------ Records supplied

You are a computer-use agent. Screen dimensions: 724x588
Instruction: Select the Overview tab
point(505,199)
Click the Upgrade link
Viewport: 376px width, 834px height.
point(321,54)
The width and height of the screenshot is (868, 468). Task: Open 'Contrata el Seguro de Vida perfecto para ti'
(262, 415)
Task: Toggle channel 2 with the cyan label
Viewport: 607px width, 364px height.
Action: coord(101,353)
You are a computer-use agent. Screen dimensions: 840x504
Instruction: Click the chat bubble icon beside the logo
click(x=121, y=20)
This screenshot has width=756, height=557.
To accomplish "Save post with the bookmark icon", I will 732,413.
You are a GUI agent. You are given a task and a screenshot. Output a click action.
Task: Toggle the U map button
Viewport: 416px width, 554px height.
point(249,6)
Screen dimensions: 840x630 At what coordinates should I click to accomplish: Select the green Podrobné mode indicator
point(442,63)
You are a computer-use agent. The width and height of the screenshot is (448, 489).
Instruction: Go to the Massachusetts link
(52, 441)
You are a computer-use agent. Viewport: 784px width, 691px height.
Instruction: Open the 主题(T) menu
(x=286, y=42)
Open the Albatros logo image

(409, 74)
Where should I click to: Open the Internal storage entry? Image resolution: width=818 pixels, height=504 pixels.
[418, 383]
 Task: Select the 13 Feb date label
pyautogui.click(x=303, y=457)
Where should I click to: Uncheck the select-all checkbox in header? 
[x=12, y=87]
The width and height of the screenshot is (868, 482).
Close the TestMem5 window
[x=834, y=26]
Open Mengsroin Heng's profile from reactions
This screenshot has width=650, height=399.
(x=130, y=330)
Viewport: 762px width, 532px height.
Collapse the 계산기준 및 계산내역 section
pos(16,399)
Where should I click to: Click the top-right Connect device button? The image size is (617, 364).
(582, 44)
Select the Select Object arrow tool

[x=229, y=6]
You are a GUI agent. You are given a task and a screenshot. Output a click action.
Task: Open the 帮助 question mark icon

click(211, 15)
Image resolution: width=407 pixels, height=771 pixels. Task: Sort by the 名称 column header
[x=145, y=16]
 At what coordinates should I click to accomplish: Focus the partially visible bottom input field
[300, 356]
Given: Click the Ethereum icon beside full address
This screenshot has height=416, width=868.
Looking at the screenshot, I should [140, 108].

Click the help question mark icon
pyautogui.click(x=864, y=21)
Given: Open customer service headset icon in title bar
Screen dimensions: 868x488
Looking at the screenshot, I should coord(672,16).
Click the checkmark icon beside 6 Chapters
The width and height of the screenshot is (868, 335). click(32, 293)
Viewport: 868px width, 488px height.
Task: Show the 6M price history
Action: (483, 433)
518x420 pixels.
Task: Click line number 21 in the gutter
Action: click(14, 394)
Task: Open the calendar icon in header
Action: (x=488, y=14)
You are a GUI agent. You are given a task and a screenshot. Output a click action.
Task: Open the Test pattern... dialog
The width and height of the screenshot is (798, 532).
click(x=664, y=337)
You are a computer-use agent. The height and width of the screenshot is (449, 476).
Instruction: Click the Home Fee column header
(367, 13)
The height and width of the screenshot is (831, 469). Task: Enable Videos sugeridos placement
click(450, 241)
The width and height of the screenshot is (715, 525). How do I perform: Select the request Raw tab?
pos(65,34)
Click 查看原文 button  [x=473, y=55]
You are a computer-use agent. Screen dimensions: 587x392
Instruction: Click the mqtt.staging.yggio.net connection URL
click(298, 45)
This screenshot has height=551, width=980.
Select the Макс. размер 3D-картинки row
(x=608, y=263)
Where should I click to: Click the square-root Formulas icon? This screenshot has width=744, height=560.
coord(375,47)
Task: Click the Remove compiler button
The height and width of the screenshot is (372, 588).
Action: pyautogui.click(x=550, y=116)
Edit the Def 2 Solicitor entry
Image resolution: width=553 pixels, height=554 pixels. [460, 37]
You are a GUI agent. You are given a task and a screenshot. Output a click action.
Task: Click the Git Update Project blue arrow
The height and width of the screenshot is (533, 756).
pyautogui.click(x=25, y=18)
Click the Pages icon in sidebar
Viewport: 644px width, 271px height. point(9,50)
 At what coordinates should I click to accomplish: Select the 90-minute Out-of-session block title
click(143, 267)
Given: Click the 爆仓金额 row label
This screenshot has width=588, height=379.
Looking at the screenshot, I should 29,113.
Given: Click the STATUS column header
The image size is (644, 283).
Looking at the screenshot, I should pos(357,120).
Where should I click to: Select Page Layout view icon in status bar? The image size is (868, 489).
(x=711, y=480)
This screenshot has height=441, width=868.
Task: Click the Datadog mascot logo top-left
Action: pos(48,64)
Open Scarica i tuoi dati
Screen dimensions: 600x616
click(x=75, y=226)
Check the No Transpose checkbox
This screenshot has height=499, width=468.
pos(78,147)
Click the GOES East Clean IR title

------------

**What you are asked to do**
Please copy the entire listing, leaving each line exactly as written.

**Answer area**
You are a computer-use agent. Screen dimensions: 724x588
Instruction: Select the Overview tab
point(505,199)
Click the Upgrade link
Viewport: 376px width, 834px height.
point(321,54)
The width and height of the screenshot is (868, 468). Task: Open 'Contrata el Seguro de Vida perfecto para ti'
(262, 415)
Task: Toggle channel 2 with the cyan label
Viewport: 607px width, 364px height.
Action: coord(101,353)
You are a computer-use agent. Screen dimensions: 840x504
Instruction: Click the chat bubble icon beside the logo
click(x=121, y=20)
This screenshot has width=756, height=557.
To accomplish "Save post with the bookmark icon", I will 732,413.
You are a GUI agent. You are given a task and a screenshot. Output a click action.
Task: Toggle the U map button
Viewport: 416px width, 554px height.
point(249,6)
Screen dimensions: 840x630 At what coordinates should I click to accomplish: Select the green Podrobné mode indicator
point(442,63)
You are a computer-use agent. The width and height of the screenshot is (448, 489).
Instruction: Go to the Massachusetts link
(52, 441)
You are a computer-use agent. Viewport: 784px width, 691px height.
Instruction: Open the 主题(T) menu
(x=286, y=42)
Open the Albatros logo image

(409, 74)
Where should I click to: Open the Internal storage entry? Image resolution: width=818 pixels, height=504 pixels.
[418, 383]
 Task: Select the 13 Feb date label
pyautogui.click(x=303, y=457)
Where should I click to: Uncheck the select-all checkbox in header? 
[x=12, y=87]
The width and height of the screenshot is (868, 482).
Close the TestMem5 window
[x=834, y=26]
Open Mengsroin Heng's profile from reactions
This screenshot has width=650, height=399.
(x=130, y=330)
Viewport: 762px width, 532px height.
Collapse the 계산기준 및 계산내역 section
pos(16,399)
Where should I click to: Click the top-right Connect device button? The image size is (617, 364).
(582, 44)
Select the Select Object arrow tool

[x=229, y=6]
You are a GUI agent. You are given a task and a screenshot. Output a click action.
Task: Open the 帮助 question mark icon

click(211, 15)
Image resolution: width=407 pixels, height=771 pixels. Task: Sort by the 名称 column header
[x=145, y=16]
 At what coordinates should I click to accomplish: Focus the partially visible bottom input field
[300, 356]
Given: Click the Ethereum icon beside full address
This screenshot has height=416, width=868.
Looking at the screenshot, I should [140, 108].

Click the help question mark icon
pyautogui.click(x=864, y=21)
Given: Open customer service headset icon in title bar
Screen dimensions: 868x488
Looking at the screenshot, I should coord(672,16).
Click the checkmark icon beside 6 Chapters
The width and height of the screenshot is (868, 335). click(32, 293)
Viewport: 868px width, 488px height.
Task: Show the 6M price history
Action: (483, 433)
518x420 pixels.
Task: Click line number 21 in the gutter
Action: click(14, 394)
Task: Open the calendar icon in header
Action: (x=488, y=14)
You are a GUI agent. You are given a task and a screenshot. Output a click action.
Task: Open the Test pattern... dialog
The width and height of the screenshot is (798, 532).
click(x=664, y=337)
You are a computer-use agent. The height and width of the screenshot is (449, 476).
Instruction: Click the Home Fee column header
(367, 13)
The height and width of the screenshot is (831, 469). Task: Enable Videos sugeridos placement
click(450, 241)
The width and height of the screenshot is (715, 525). How do I perform: Select the request Raw tab?
pos(65,34)
Click 查看原文 button  [x=473, y=55]
You are a computer-use agent. Screen dimensions: 587x392
Instruction: Click the mqtt.staging.yggio.net connection URL
click(298, 45)
This screenshot has height=551, width=980.
Select the Макс. размер 3D-картинки row
(x=608, y=263)
Where should I click to: Click the square-root Formulas icon? This screenshot has width=744, height=560.
coord(375,47)
Task: Click the Remove compiler button
The height and width of the screenshot is (372, 588).
Action: pyautogui.click(x=550, y=116)
Edit the Def 2 Solicitor entry
Image resolution: width=553 pixels, height=554 pixels. [460, 37]
You are a GUI agent. You are given a task and a screenshot. Output a click action.
Task: Click the Git Update Project blue arrow
The height and width of the screenshot is (533, 756).
pyautogui.click(x=25, y=18)
Click the Pages icon in sidebar
Viewport: 644px width, 271px height. point(9,50)
 At what coordinates should I click to accomplish: Select the 90-minute Out-of-session block title
click(143, 267)
Given: Click the 爆仓金额 row label
This screenshot has width=588, height=379.
Looking at the screenshot, I should 29,113.
Given: Click the STATUS column header
The image size is (644, 283).
Looking at the screenshot, I should pos(357,120).
Where should I click to: Select Page Layout view icon in status bar? The image size is (868, 489).
(x=711, y=480)
This screenshot has height=441, width=868.
Task: Click the Datadog mascot logo top-left
Action: pos(48,64)
Open Scarica i tuoi dati
Screen dimensions: 600x616
click(x=75, y=226)
Check the No Transpose checkbox
This screenshot has height=499, width=468.
pos(78,147)
Click the GOES East Clean IR title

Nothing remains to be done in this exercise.